(Given text)

Dr. David Martin performs advanced laparoscopic oesophageal surgery at Sydney.
Oesophageal cancer is a type of cancer that affects the oesophagus, a tube that carries food from the mouth to the stomach. Cancer is the uncontrolled growth of abnormal cells. The accumulation of these extra cells forms a mass of tissue called tumour.
According to the type of cells that are involved, oesophageal cancers are classified as:
- Adenocarcinoma of the oesophagus: most common type of oesophageal cancer that develops from the cells of mucus-secreting glands in the oesophagus
- Squamous cell carcinoma: type of cancer that develops from cells which are on the inner lining of the oesophagus.
The exact cause of oesophageal cancer is not known, however certain factors such as advancing age, gastro-oesophageal reflux disease (GORD), obesity, Barrett's oesophagus, diet, smoking, alcohol, chemicals and pollutants may increase your risk of developing oesophageal cancer.
In the early stages of oesophageal cancer, you may have no symptoms. As the cancer grows you may have weight loss, difficulty swallowing (dysphagia), chest pain, fatigue, frequent choking, indigestion, coughing, and hoarseness.
Your doctor can often detect oesophageal cancer by asking you several questions about the symptoms you are experiencing and performing a thorough physical examination. Certain tests may be ordered, which could assist in determining the diagnosis:
- Barium X-rays: These are diagnostic X-rays in which barium is used to diagnose tumours or other abnormal areas. The barium coats the walls of the oesophagus and stomach and makes the abnormalities more clearly visible.
- Endoscopy: An endoscopy is a procedure in which a long thin flexible tube with a tiny camera is used to examine the lining of the oesophagus, stomach, and duodenum.
- Biopsy: A small sample of tissue is removed and examined under the microscope to look for abnormal cells.
Oesophageal cancer may be treated with chemotherapy, radiotherapy, and surgery. Surgery to remove the portion of your oesophagus that contains the tumour and nearby lymph nodes is called oesophagectomy. The remaining section of the oesophagus is connected again to your stomach.

(End Given text)

Can you duplicate the oesophageal cancer text word for word, beginning at the words "According to the" and stopping after "of the oesophagus."?

(Source material)

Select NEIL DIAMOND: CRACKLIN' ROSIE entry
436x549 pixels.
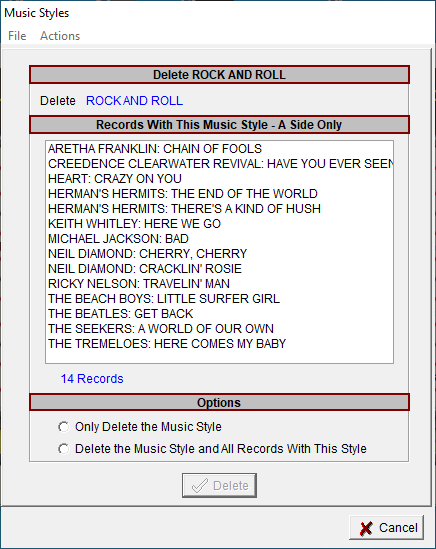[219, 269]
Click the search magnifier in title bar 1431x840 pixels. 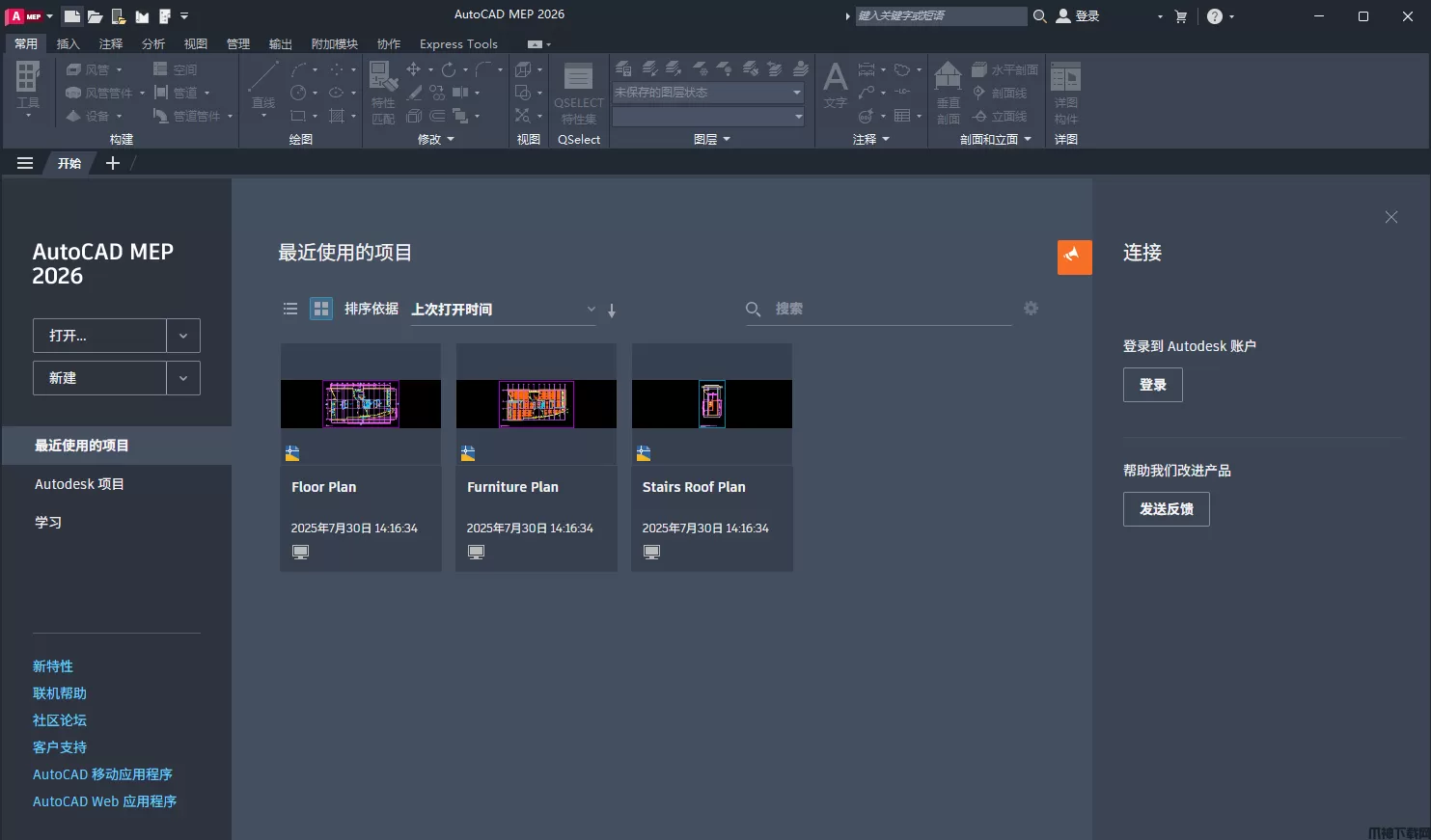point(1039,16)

(End Source material)
(Source material)

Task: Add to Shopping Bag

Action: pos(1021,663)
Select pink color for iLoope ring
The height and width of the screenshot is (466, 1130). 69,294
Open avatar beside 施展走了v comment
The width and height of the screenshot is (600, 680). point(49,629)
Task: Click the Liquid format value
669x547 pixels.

(End Source material)

> Written solution
According to the type of cells that are involved, oesophageal cancers are classified as:
- Adenocarcinoma of the oesophagus: most common type of oesophageal cancer that develops from the cells of mucus-secreting glands in the oesophagus
- Squamous cell carcinoma: type of cancer that develops from cells which are on the inner lining of the oesophagus.